• _Exercise prompt_:
Within the material below, how many lines include "Expand"? Answer with the count only.
######
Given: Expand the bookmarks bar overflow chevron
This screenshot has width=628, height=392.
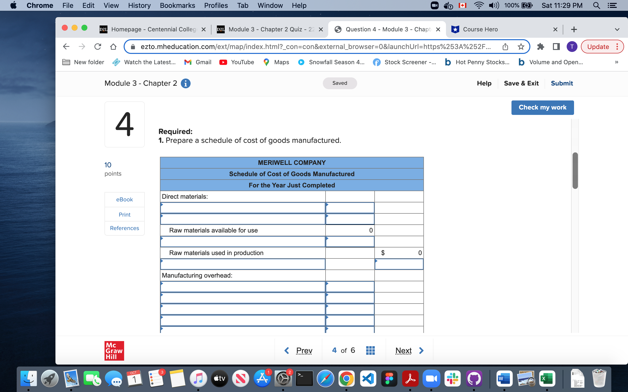Looking at the screenshot, I should click(x=617, y=62).
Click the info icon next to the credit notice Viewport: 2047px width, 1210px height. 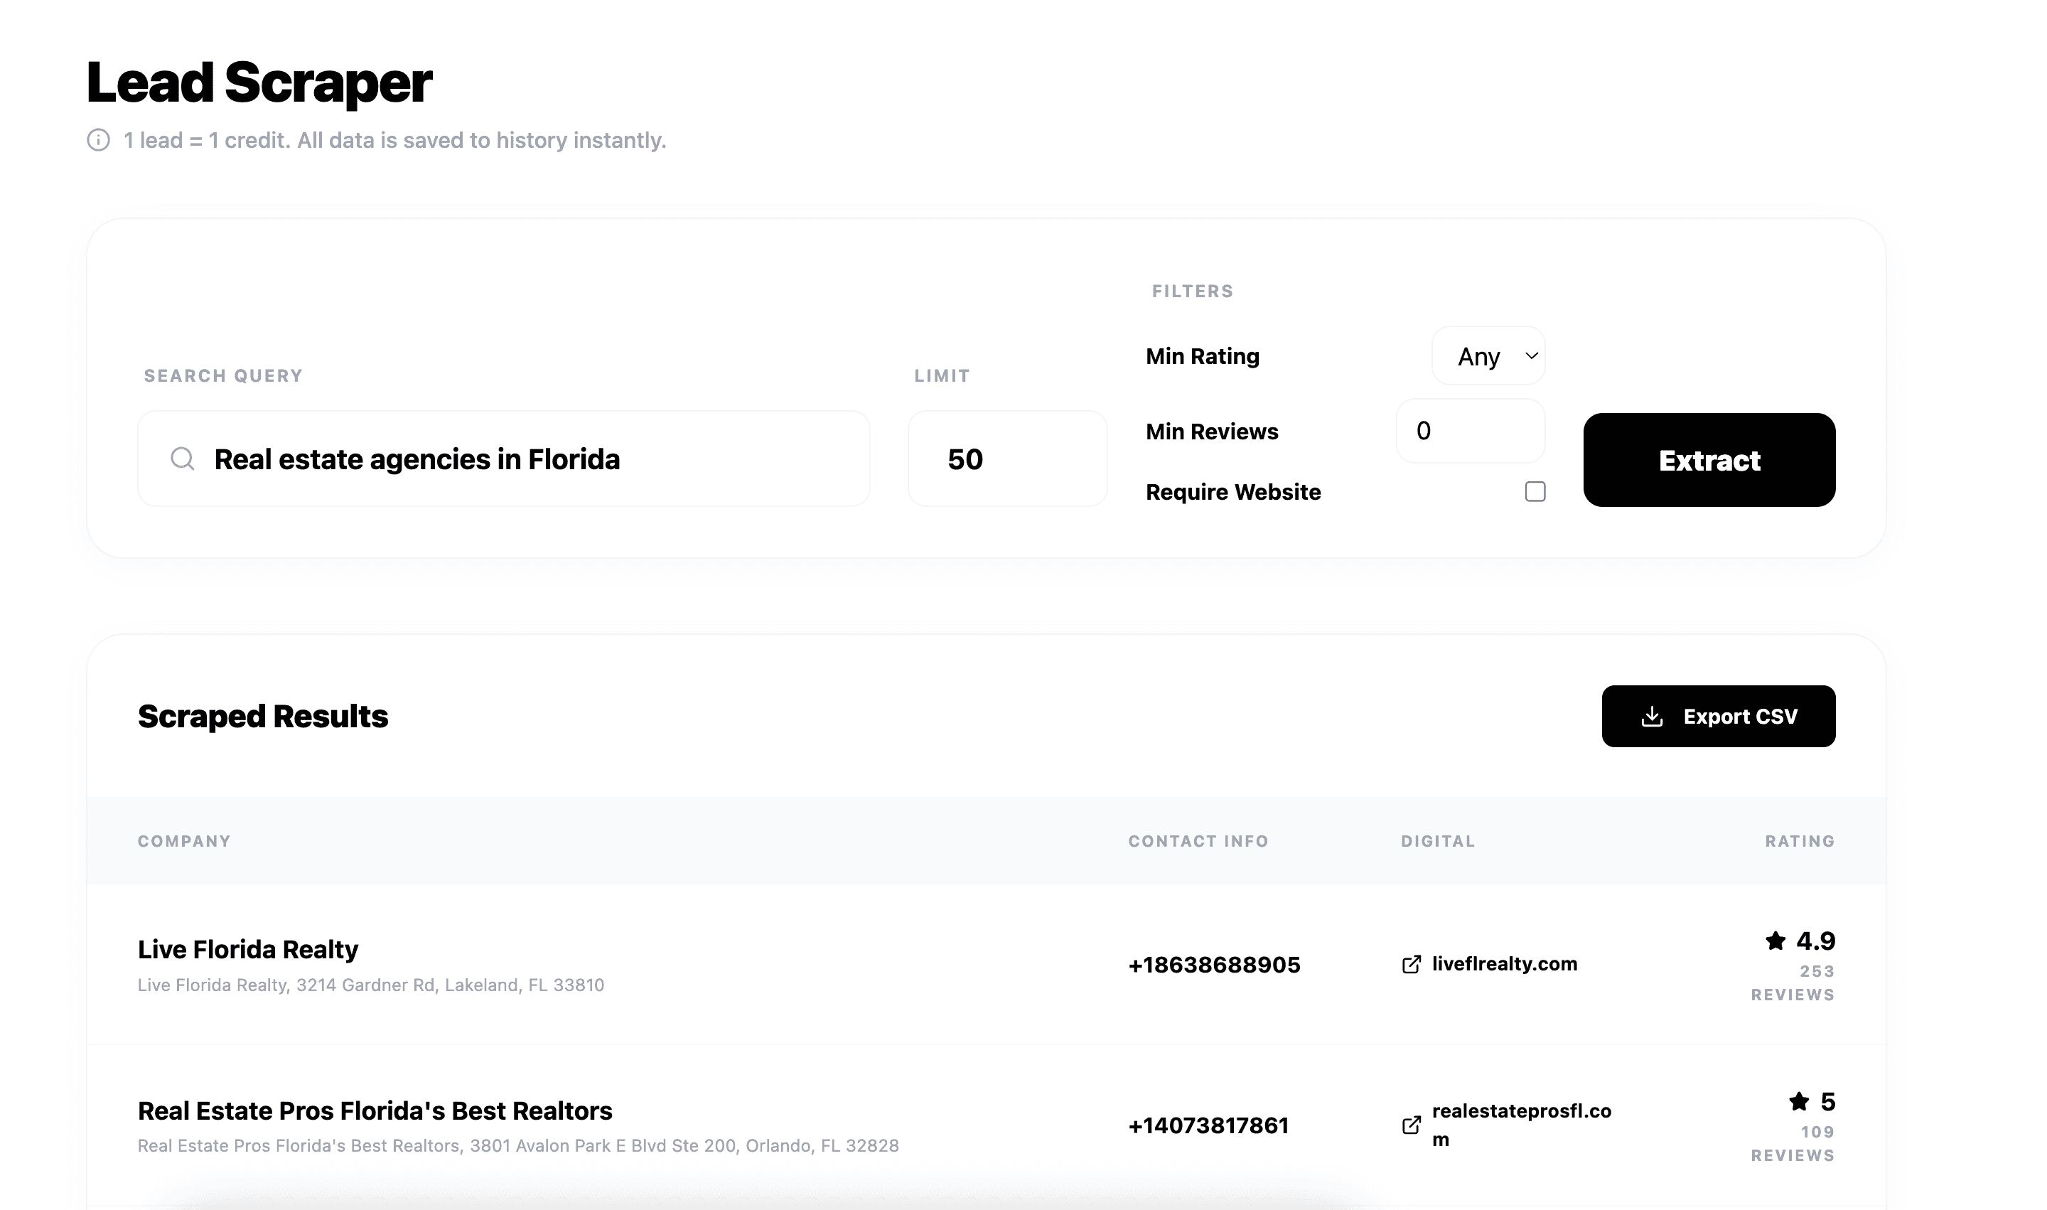98,140
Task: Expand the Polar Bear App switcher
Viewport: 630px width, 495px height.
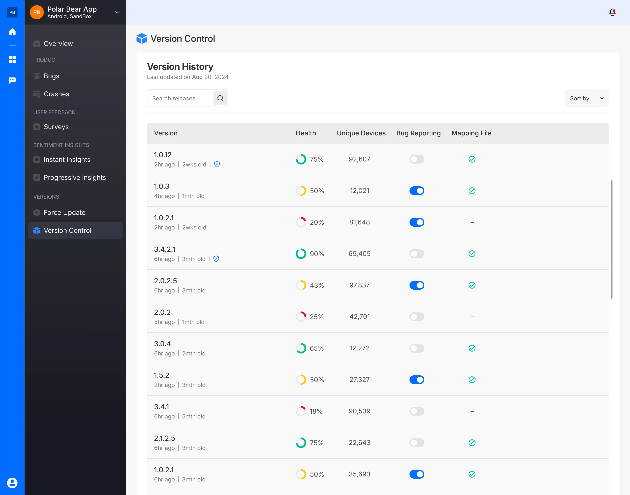Action: click(x=117, y=12)
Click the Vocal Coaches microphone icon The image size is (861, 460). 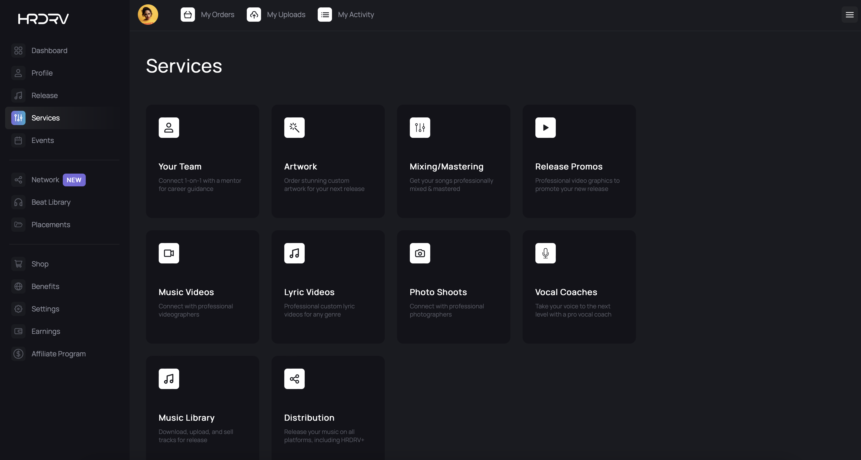click(x=545, y=253)
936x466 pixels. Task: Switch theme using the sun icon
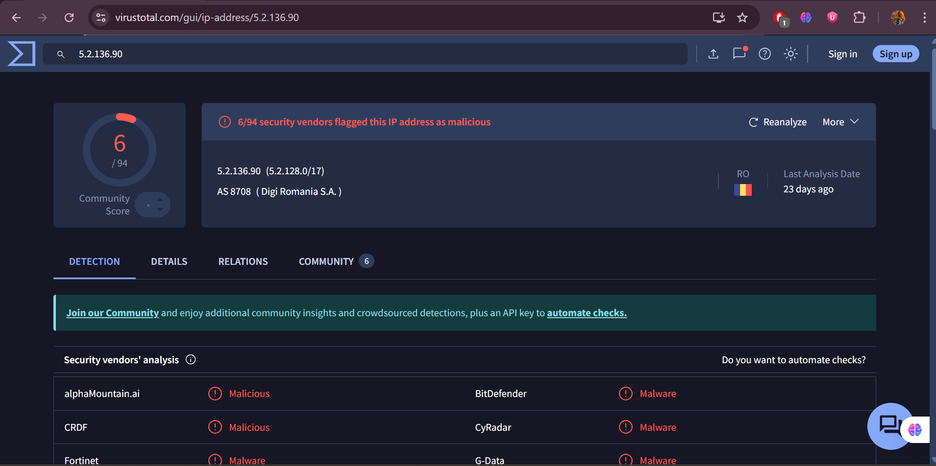pyautogui.click(x=791, y=54)
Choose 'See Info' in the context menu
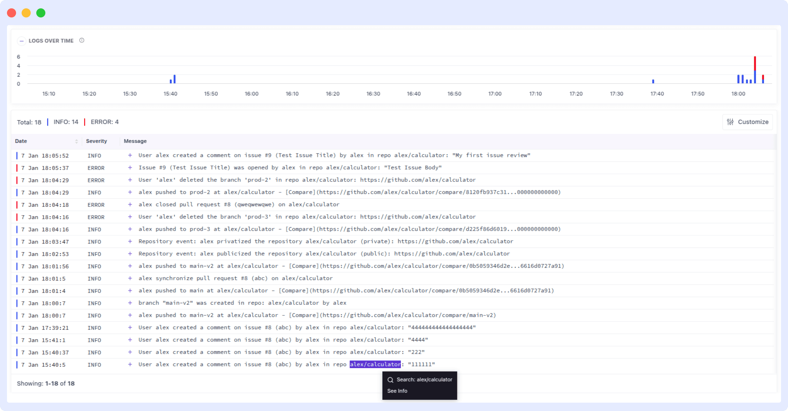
######
• _Exercise response_:
2